Select Board Considers Committee Participation by Non-Residents

The Select Board had a serious exchange at its May 21 meeting regarding the idea of asking the Bylaw Committee to investigate the possibility of a Bylaw and Charter change that would allow non-residents to serve on certain committees within the town. The proposal would not include any elected boards or those with legal responsibilities such as the Community Planning and Development Commission or the Zoning Board of Appeals. Member John Halsey expressed concern over the issue, though he said he would welcome any non-resident who wished to advise a committee or serve in a non-voting accessory fashion, citing the example of a non-resident local business owner who might want to serve on an economic development committee. Select Board Chair Vanessa Alvarado indicated that the issue has arisen due to the concern that, “There are times when Reading may lack the expertise or perspective needed” on a committee. When Halsey disagreed, she cited the possibility of wanting a rabbi on a human rights commission, though there is no synagogue in town. While Halsey understood, he stated that there is no reason why that person would have to be a voting member. He continued to clarify that he does not like the idea of non-resident voting on issues that could affect residents. Alvarado countered that asking members to serve without a vote might subject them to feeling like they were “second-class” in status. Town Manager Robert LeLacheur shared that this issue came up during the last charter review and that the members of the review committee at that time were unanimously opposed to the idea. Select Board members Andrew Friedmann and Anne Landry suggested discussing the issue at the next Ad Hoc Human Rights committee meeting and sharing that perspective with the board. The issue will be discussed further at the June 4 Select Board meeting.

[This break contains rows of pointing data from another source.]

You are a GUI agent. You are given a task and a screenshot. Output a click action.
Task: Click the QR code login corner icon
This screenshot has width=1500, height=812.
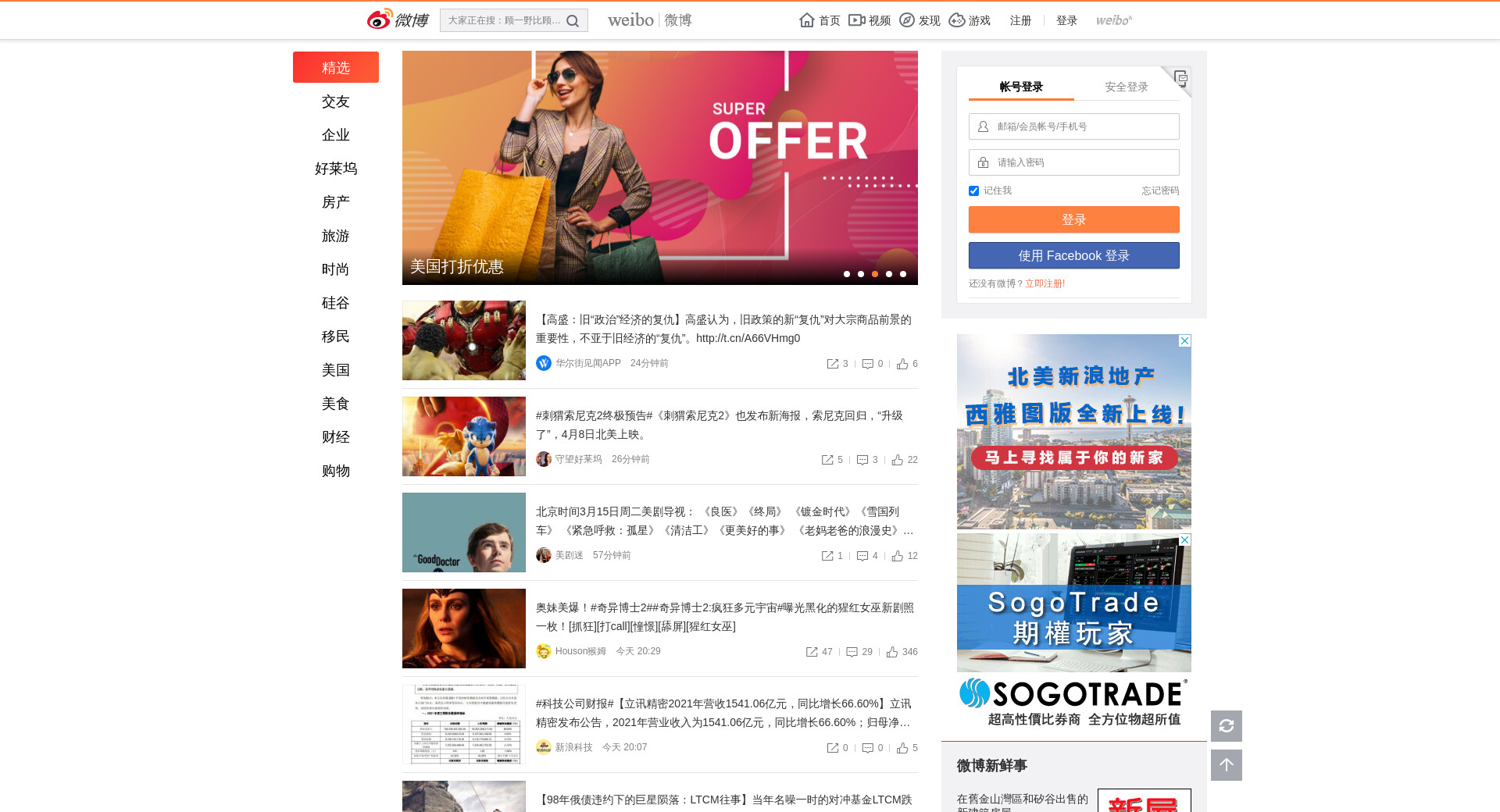1180,77
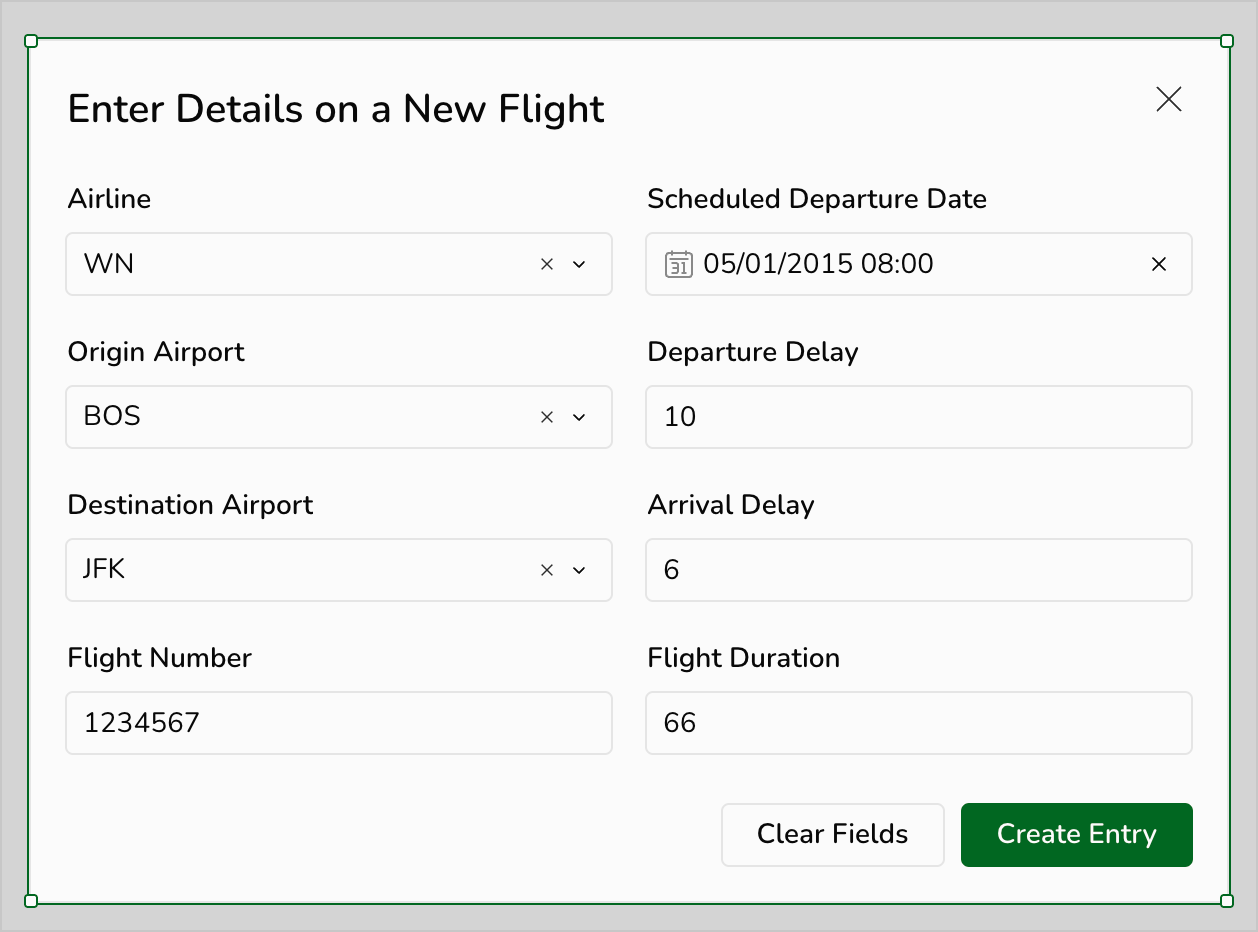Image resolution: width=1258 pixels, height=932 pixels.
Task: Clear the Destination Airport value JFK
Action: [546, 570]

Board of Health Chair Kevin Sexton

The Board of Health presented language for a new regulation prohibiting the use of certain pesticides on town-owned land, specifically on sidewalks and tree lawns. Tree lawns are the swath of grass that lies between the sidewalk and the street in many neighborhoods. Kevin Sexton, chair of the Board of Health, shared that the regulations were based on similar ones used in Marblehead since the 1980s. He also shared that the pesticides in question are considered carcinogens and have been shown to have potentially dangerous side effects for residents and pets using the sidewalks. Sexton emphasized that the proposed regulations contain no prohibitions for any pesticide use on private property.

Halsey asked if there had been issues in town that precipitated the need for new regulations. Health Board member Emmy Dove responded that while there were no known issues, often times public health concerns were better dealt with pro-actively as opposed to reactively. Sexton followed, explaining that the creation of such regulations could help with education for people about products they use on their private property. LeLacheur suggested that the Board of Health reach out to companies that use the chemicals informing them of the change if adopted. After continued discussion, the Select Board asked the Board of Health to return at a later date with an updated proposal.

The Select Board was given an update by John and Lauren Oliver of BeatHeart about the third annual Jams for Jake event at Birch Meadow on June 22. It also received an update on the two-week long Reading 375th Celebration, slated to begin on May 31 on the town common. The board approved the Classification and Compensation Plan for Fiscal Year 2020. The budget accepted by Town Meeting in April included these updates. The board voted 4-0 to make a proclamation recognizing retired Brigadier General Jack Hammond for his service to the country and his continued service with the Home Base Foundation. The certificate will be presented at Reading’s Memorial Day service.

The Board participated in the recognition of seven members of the fire department who have served the community for between 25 and 36 years. Five newly hired firefighters had their official badge pinnings at the meeting as well. Halsey welcomed the new members, noting the significance of having new and experienced firefighters recognized together. “You are working with a great team,” he exclaimed to the new firefighters.

The Select Board adjourned at 10:00 pm.